Kept hearing girls and young women use the words “slut”, “cunt” and “slag” in school classrooms and higher education lecture halls. These females were not talked to about their choice of language or how their words were creating a hostile work environment that distracted from learning. Actually, many of the females who used derogatory language towards each other were popular among their peers. Some became student council representatives or the heads of various student societies. As a female, I felt terrified to talk to these other women because of the hostile language towards other females that they used. As a result, I sadly had to drop out of some student societies and became very depressed. Other people copied the derogatory language that some popular females used because some females in power were using this hateful language, so these “cool” words became the social norm.
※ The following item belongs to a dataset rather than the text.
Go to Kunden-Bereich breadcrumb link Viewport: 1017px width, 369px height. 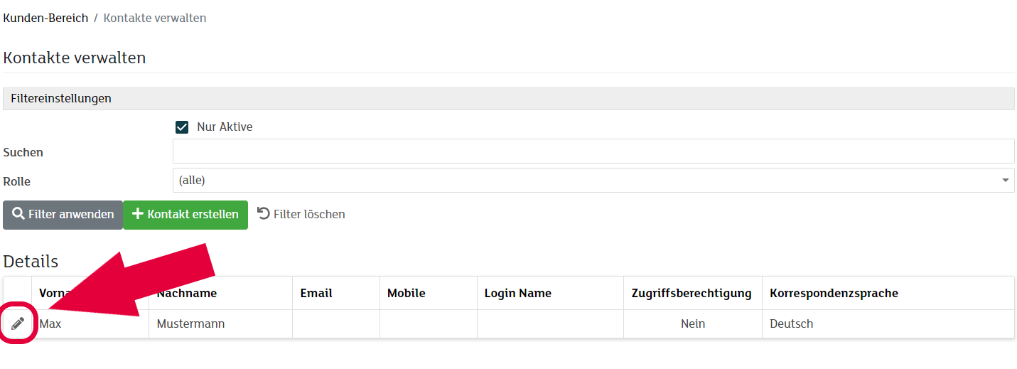(x=45, y=18)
Females can be sexist, have hostile attitudes and use derogatory language towards other females. It isn’t just some men that use misogynistic language to put women down. Some females do this to each other too in vicious ways. I asked an older woman I knew about language she used while she was a student. She claims that in the old days people didn’t dare use these hostile words in learning institutions because they would be punished and people back then were taught to use polite respectful language. She claims that people were nicer to each other back then. Short of using a time machine, I can’t confirm if this was true or not. Maybe she just didn’t let hostile words bother her or she ignored taunts? She says that young people are permitted to use too many swear words these days that aren’t kind or polite towards women.
My 3 male housemates like to have “banter” by commenting on and comparing the breasts of women they match with on Tinder. They also make bets like “who will be the first to convince their girlfriend to do anal with them?” I call them out on it and they tell me to “calm down” and “stop being a boring feminist”. I think it’s time that young men are taught the importance of respecting women. I wonder if they’d ever chat to their mother or sister like this?
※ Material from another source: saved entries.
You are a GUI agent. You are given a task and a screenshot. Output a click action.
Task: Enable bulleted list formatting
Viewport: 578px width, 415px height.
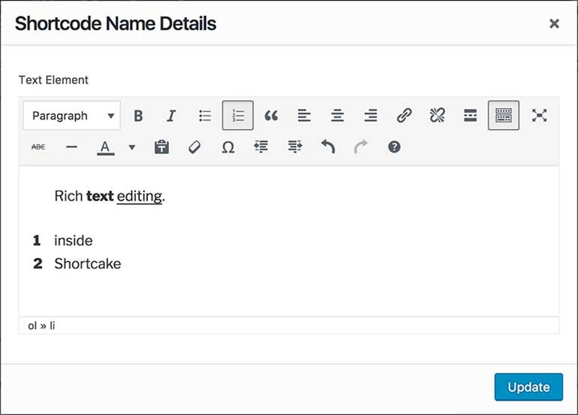(x=205, y=115)
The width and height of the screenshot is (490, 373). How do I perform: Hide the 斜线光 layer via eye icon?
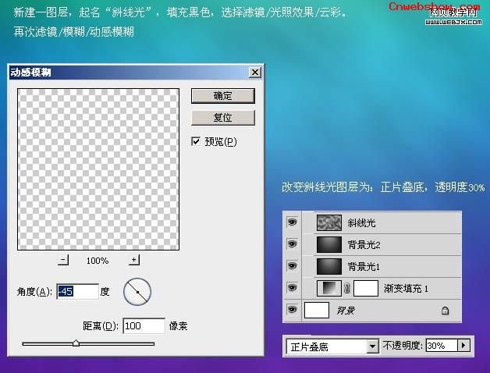pos(292,222)
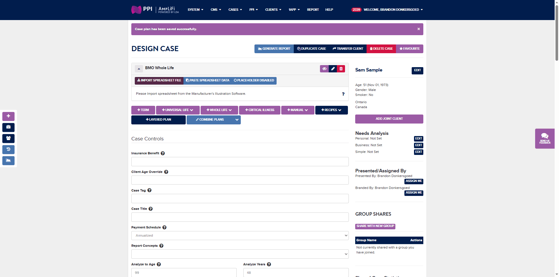Open the history icon in the left sidebar
Viewport: 559px width, 277px height.
tap(8, 149)
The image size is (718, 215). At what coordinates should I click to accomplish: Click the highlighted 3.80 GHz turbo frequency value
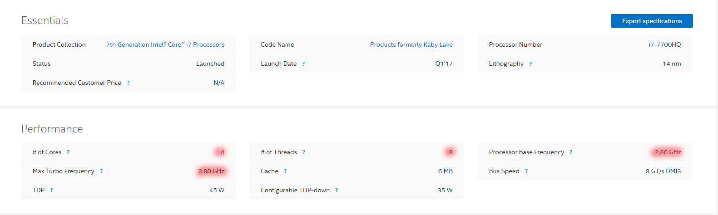tap(211, 171)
I live in Maine but I was in Ohio at a college campus for a religious summer camp. The cafeteria was a short walk (5 minutes) away from the majority of the buildings we used. I had gotten caught up talking to someone in the cafeteria just before free time and my friends had already left. We were encouraged to stay in groups but it wasn’t against the rules to go somewhere by yourself especially if it was just for something like this. So I’m just walking up the sidewalk when I suddenly feel a very painful stinging sensation on my rear. I turn and see man, I assume a student, laughing as he runs away to his friends. No one else was there. I yelled “SERIOUSLY?” after them. I don’t know why I did especially since I’m usually very quiet. I was embarrassed that I had yelled, embarrassed that it had happened, and I was embarrassed to even tell my roommate that night. I did and she helped me to tell my counselor. I requested that they not tell my parents. I told them that they would freak out unnecessarily, it was actually because I was too embarrassed and didn’t want to talk to them about it. I don’t want to talk to them about stuff like that, not since my dad told my I should wear a bra because otherwise boys would try to rape me. I was 14. Its been almost three years and they still don’t know. I know its not a big deal but nothing like that had every happened to me before. I’m leaving in less than 4 months to go to college more than halfway across the country. Its supposed to be safe, but I’m not so sure.
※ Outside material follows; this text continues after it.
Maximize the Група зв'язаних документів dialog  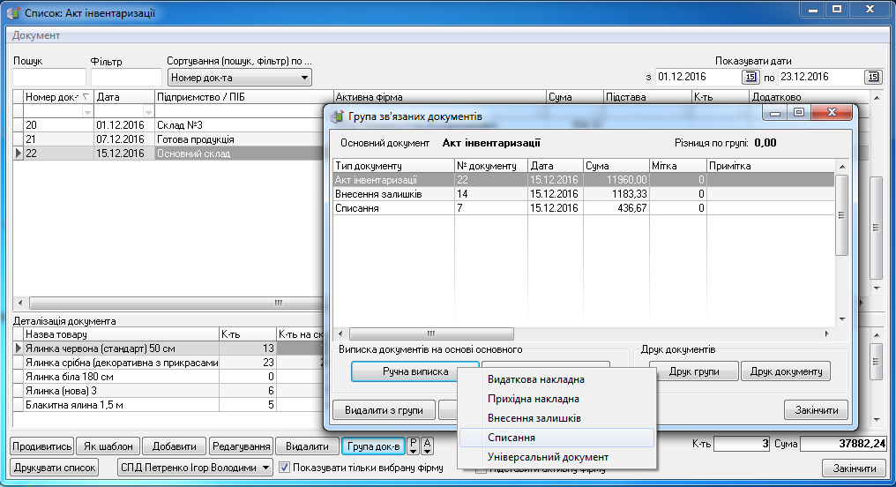click(x=800, y=113)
I was asked by a peer whether I agreed with him to the “girls can either be pretty or smart”-stereotype. Didn’t ever expect that question, did I?
I was in a club last night with a couple of friends. I met some guys I had previously seen out before, greeted them normally and mentioned that I was in a new relationship. After this, these 2 guys followed me around the club, to the bar, smoking area, even the toilets. They kept on touching me, feeling me up and trying to pull me, I constantly told them that I was in a new relationship and I didn’t want to talk with them in that way. I was in the smoking area with each guy on either side of me completely surrounded, they were both feeling me up and asking me to come back to their after party so we could all ‘chill and hook up’. I have never felt so violated and uneasy before, these guys were over 10 years older than me. And treated me like an object they could pass around between them, it ruined my entire night, shook me up to shit and made me so upset. Makes me so angry guys thinking they have a right to touch women because they have a penis, fuckin well done.
It was my freshman year of college, and I’d been dating this guy for about four or five months. We were laying in bed in my dorm and he started to put his hand down my pants. I told him that I wasn’t in the mood, but he kept going anyways, saying things like, “Oh come on, it’s not like you have to do anything,” or “What’s wrong with you?” I didn’t know what to do, so I did nothing. I started crying, quietly at first so he wouldn’t hear me, but soon it became loud and uncontrollable sobbing. Only then did he stop. But when he stopped, he didn’t apologize, he didn’t wipe my tears… He just said “I can’t believe that you’re not into this,” and turned over in bed. It wasn’t until several years later that I realized that I had been violated. Until quite recently, I had thought that entire situation was my fault and that he had the right to be angry with me. This is why sexism needs to stop. It needs to stop so that the next girl who gets violated by her boyfriend knows that it’s not her fault.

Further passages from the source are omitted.